> EXTRACT TO READ:
↓
Tuesday, October 06, 2009

Caffeine I

This is based on a patient I saw back in May. I have been meaning for a while to write this into a short story.

She was inconsolable. Normally, inconsolable is a word we use in pediatrics, a "red flag" to note a child who simply won't stop crying. Inconsolable is a foreboding adjective, triggering a reflex that tells me something's wrong, this child is sick. But instead, this patient was 35, in a gurney in Zone 1 of the emergency department.

She was loud. Huddled in the fetal position, she writhed and cried out, clutching her bald head and convulsing. Nobody paid any attention. Nurses with blood pressure machines walked past, volunteers pushed patients along in wheelchairs, doctors hurried by to write orders. Only medical students, in unease and fear, glanced at her. The atmosphere was palpable.

Her clothing surprised me. She was disheveled, with a large brown stain in her cream colored blouse and a hole at the knees of her jeans, but her shoes were fancy. Black and shiny with two inch heels, they registered as dressy causal. She wore a black leather choker. She held her face in a pillow, wailing.
↑
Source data
↓
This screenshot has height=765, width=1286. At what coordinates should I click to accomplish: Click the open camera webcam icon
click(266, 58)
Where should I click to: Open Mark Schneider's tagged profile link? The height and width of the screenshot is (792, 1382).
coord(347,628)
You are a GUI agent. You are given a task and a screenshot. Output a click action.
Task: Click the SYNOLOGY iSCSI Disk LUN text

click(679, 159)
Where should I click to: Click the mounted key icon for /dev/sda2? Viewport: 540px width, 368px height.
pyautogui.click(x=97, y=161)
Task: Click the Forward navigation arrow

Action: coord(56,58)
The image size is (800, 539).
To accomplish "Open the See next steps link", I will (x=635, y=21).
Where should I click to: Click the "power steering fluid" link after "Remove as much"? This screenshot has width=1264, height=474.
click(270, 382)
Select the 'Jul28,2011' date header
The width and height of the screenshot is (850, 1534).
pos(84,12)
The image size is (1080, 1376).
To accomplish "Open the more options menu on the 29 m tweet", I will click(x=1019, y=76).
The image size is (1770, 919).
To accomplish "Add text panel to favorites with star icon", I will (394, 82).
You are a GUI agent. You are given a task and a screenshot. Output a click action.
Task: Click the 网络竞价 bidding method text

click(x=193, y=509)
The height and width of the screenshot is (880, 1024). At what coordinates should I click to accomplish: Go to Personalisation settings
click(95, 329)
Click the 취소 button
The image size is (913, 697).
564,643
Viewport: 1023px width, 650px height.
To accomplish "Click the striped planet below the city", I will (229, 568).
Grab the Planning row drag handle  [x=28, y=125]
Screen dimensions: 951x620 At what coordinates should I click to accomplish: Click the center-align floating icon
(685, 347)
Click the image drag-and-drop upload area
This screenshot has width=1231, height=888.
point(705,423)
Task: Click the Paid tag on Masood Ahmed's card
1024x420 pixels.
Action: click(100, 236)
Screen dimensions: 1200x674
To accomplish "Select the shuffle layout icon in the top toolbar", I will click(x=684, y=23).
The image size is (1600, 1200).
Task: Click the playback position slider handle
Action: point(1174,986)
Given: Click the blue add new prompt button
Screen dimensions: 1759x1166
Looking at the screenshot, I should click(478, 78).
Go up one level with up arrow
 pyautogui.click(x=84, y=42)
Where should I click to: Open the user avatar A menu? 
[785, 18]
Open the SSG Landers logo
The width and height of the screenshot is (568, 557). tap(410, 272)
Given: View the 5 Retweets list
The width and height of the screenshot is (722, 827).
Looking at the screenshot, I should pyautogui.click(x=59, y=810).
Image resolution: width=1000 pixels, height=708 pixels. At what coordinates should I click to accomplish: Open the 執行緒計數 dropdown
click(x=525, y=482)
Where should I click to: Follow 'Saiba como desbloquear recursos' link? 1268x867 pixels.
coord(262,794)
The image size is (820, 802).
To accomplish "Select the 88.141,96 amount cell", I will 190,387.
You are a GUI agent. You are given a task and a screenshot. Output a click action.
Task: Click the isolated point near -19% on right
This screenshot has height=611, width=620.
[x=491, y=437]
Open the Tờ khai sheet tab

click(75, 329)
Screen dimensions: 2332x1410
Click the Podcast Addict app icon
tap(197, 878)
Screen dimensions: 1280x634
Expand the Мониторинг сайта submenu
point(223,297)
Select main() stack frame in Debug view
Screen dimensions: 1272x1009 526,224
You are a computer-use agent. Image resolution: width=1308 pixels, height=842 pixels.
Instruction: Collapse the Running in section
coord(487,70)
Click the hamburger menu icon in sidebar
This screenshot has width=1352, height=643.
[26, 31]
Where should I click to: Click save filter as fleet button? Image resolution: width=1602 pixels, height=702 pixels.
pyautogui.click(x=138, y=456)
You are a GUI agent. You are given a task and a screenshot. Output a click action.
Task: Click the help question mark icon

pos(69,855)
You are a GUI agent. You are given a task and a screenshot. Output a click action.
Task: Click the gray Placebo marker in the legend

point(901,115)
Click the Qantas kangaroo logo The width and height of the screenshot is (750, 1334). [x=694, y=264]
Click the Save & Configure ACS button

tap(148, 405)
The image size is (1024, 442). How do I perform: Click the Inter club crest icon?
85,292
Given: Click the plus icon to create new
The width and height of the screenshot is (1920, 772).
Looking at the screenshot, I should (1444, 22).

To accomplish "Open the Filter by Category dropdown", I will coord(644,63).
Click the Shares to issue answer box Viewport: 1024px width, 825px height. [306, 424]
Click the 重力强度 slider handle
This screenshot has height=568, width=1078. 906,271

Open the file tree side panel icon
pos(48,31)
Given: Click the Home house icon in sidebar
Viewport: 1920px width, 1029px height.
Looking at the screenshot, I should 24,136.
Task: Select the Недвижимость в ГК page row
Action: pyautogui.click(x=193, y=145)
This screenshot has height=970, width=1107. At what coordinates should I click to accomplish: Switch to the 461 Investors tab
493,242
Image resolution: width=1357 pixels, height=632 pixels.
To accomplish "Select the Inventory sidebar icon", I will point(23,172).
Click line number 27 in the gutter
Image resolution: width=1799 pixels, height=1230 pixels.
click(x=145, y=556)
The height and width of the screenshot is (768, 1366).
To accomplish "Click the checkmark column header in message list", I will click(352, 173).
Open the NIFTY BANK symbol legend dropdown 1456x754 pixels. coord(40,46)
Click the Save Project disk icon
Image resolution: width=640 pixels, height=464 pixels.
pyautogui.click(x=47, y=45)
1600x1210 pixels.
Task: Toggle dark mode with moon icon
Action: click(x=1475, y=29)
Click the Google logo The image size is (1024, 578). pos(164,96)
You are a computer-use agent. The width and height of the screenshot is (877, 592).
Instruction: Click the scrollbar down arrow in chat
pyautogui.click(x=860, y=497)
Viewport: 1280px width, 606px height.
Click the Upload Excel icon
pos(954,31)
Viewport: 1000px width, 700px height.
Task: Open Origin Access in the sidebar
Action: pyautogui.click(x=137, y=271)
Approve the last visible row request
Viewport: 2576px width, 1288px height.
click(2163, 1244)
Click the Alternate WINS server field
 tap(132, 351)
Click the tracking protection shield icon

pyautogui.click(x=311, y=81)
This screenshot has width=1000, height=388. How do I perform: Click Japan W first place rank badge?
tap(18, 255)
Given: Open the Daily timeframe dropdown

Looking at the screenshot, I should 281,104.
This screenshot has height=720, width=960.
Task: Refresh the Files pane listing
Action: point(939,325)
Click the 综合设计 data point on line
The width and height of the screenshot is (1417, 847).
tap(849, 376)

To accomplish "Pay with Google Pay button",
↑
> TASK TO COMPLETE:
In the "Caffeine I" post, answer these:
(a) In what month did the writer see the patient?
(b) How old was the patient?
(c) How are her shoes described?

> PROBLEM SOLUTION:
(a) May
(b) 35
(c) Black and shiny with two inch heels